Le stime di scienziati e agenzie esperte nel settore parlavano di un taglio del 17% complessivo. Ma gli stessi esperti avvisavano concordi che i risultati raggiunti erano il frutto di una congiuntura eccezionale e che i benefici per l’ambiente non potevano diventare strutturali senza un adeguata pianificazione energetica. C’era il rischio, avvertivano, che, passata la fase più acuta della pandemia, l’inquinamento sarebbe tornato a crescere come e più di prima, per recuperare il tempo perduto.

Aumentano le emissioni

Come spiegano i dati molto dettagliati raccolti da ICOS (acronimo di Integrated Carbon Observation System), osservatorio di ricerca su inquinamento e cambiamento climatico, le principali motivazioni nel crollo delle emissioni di gas erano legate sia al minor congestionamento delle città, con le corse dei trasporti pubblici ridotti al minimo, sia al traffico aereo, quasi completamente azzerato.

Non appena tutte le nazioni hanno cominciato ad ammorbidire le misure messe in atto per rallentare il contagio e a permettere alle persone di ricominciare, seppur con qualche accorgimento supplementare, la propria routine quotidiana, anche le emissioni hanno ricominciato ad aumentare.

Aerei causano emissioni
Gli aerei, grandi assenti, torneranno a circolare in forze
Photo by John Cameron on Unsplash

Corinne La Quer, professoressa e autrice dello studio citato sopra, ha detto allarmata che non si aspettava che le cose si rimettessero in marcia così presto e così velocemente; chiosando “Sarebbe terribile se tornassimo alla normalità”. Infatti siamo ancora al di sotto della media delle emissioni di gas rispetto allo scorso anno, ma le previsioni ci dicono che potremmo farle calare solo del 5% circa.

Un risultato storico se si pensa che un calo del genere non c’è mai stato dai tempi della seconda guerra mondiale, ma insoddisfacente se si pensa che gli obbiettivi delle Nazioni Unite parlano di un miglioramento annuale del 7,5% circa fino al 2030.

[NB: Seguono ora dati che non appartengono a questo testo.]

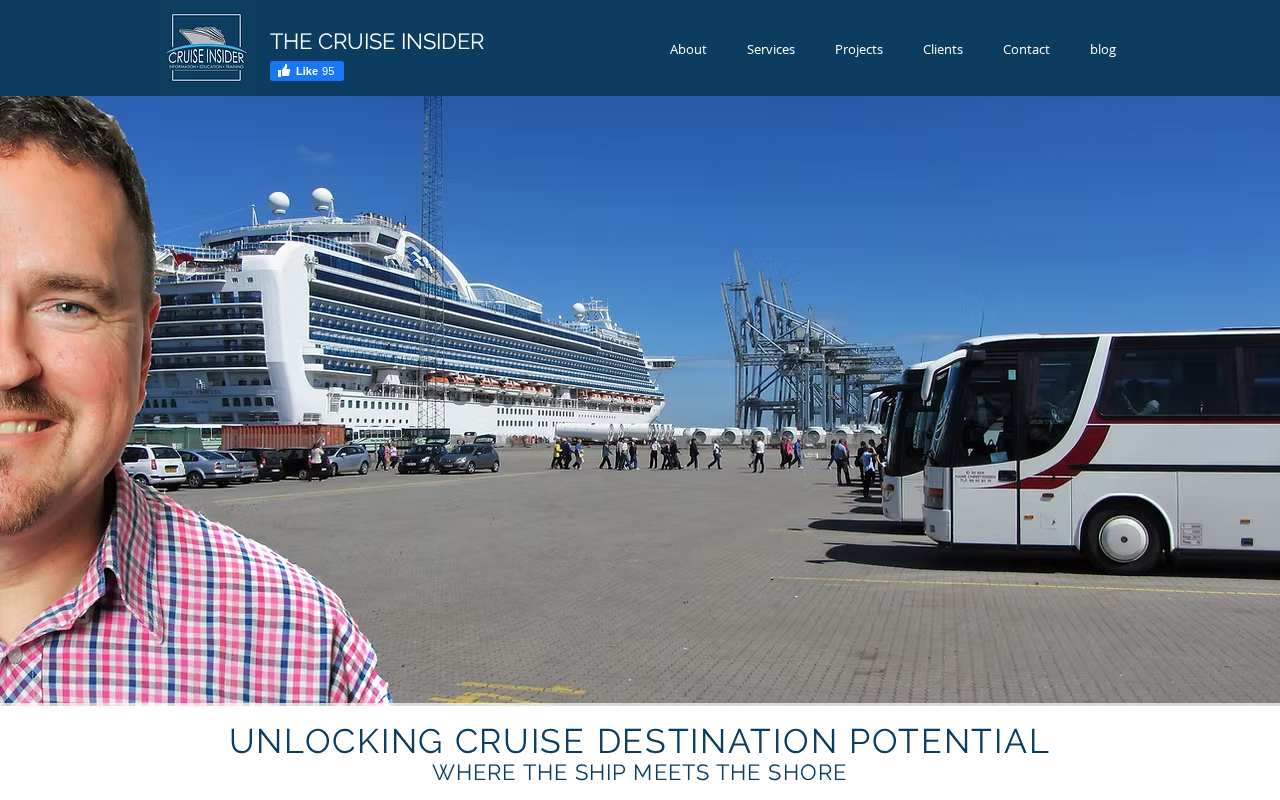The image size is (1280, 800).
Task: Open the Contact page
Action: tap(1026, 49)
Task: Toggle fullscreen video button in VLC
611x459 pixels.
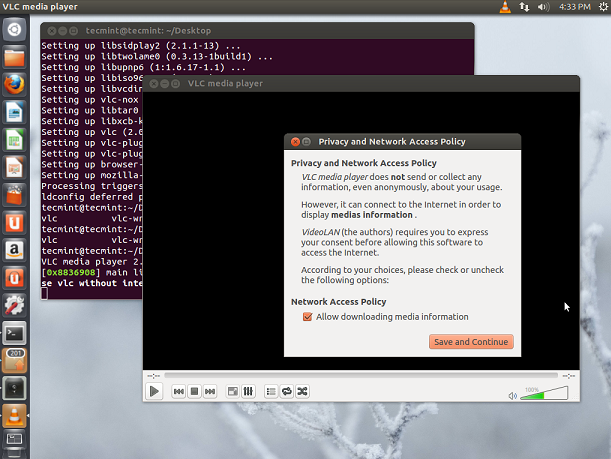Action: tap(233, 391)
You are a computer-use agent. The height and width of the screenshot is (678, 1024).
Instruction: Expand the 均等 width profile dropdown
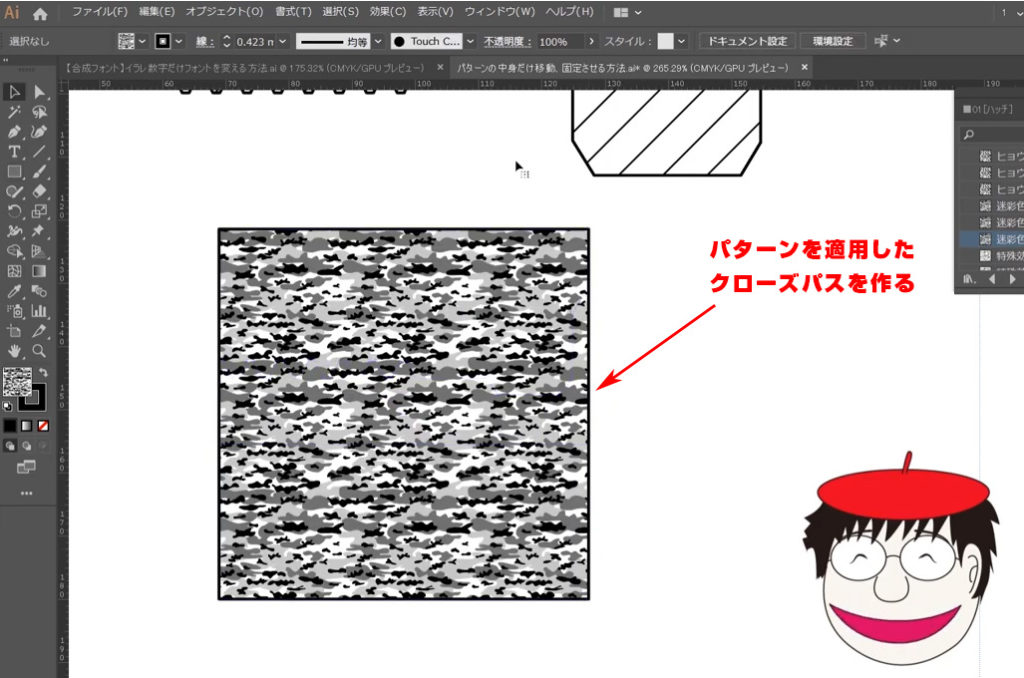coord(378,41)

Ma ricerche recenti mostrano come già in Cina (vedremo quanto i nuovi focolai scoperti a Pechino modificheranno questa situazione) le emissioni siano tornate ai livelli pre Covid-19. L’analista a capo di CREA, centro di ricerca per l’energia e l’aria pulita, Lauri Myllyvirta ha sottolineato anche che le industrie più inquinanti sono quelle che sono ripartite più velocemente.

Non è solo un problema cinese, infatti, l’Europa rischia di accodarsi all’andazzo del gigante asiatico. In Inghilterra, Italia, Francia e Germania il traffico è tornato a essere una costante della vita cittadina. Per di più, in questo momento, il pericolo di poter contrarre il Coronavirus potrebbe ritorcersi contro i mezzi di trasporto pubblico (già debilitati nella loro azione a causa del distanziamento imposto) e incentivare alla circolazione privata.

Le strade vuote, dei mesi di lockdown, sono un lontano ricordo ormai. E le emissioni di gas ricominciano ad aumentare
Photo by RayBay on Unsplash

Ed ecco che, in un momento del genere, diviene sempre più importante la politica che dovrebbe preoccuparsi di ricostruire finanziando iniziative legate allo sviluppo delle energie rinnovabili e istruendo la popolazione a un consumo più intelligente e controllato delle risorse a disposizione. In Germania si prova a incentivare l’utilizzo proprio dei mezzi pubblici tramite sistemi di abbonamento annuali, mentre in Inghilterra sono in progetto numerose piste ciclabili. L’impatto che avranno è però ancora incerto.

Molto più sicuro è l’impatto ambientale che avrà la deregulation che Donald Trump sta portando avanti negli ultimi mesi. Con la scusa di far ripartire un’economia falcidiata dalle chiusure delle attività e dai milioni di posti di lavoro persi (e di lavoratori che chiedono i sussidi di disoccupazione), il presidente sta mettendo in atto una serie di riforme volte ad allentare le norme della presidenza Obama.

Un argomento poco discusso, in un’America che sta vivendo uno dei momenti più tragici della propria storia, ma forse proprio per questo ancor più significativo.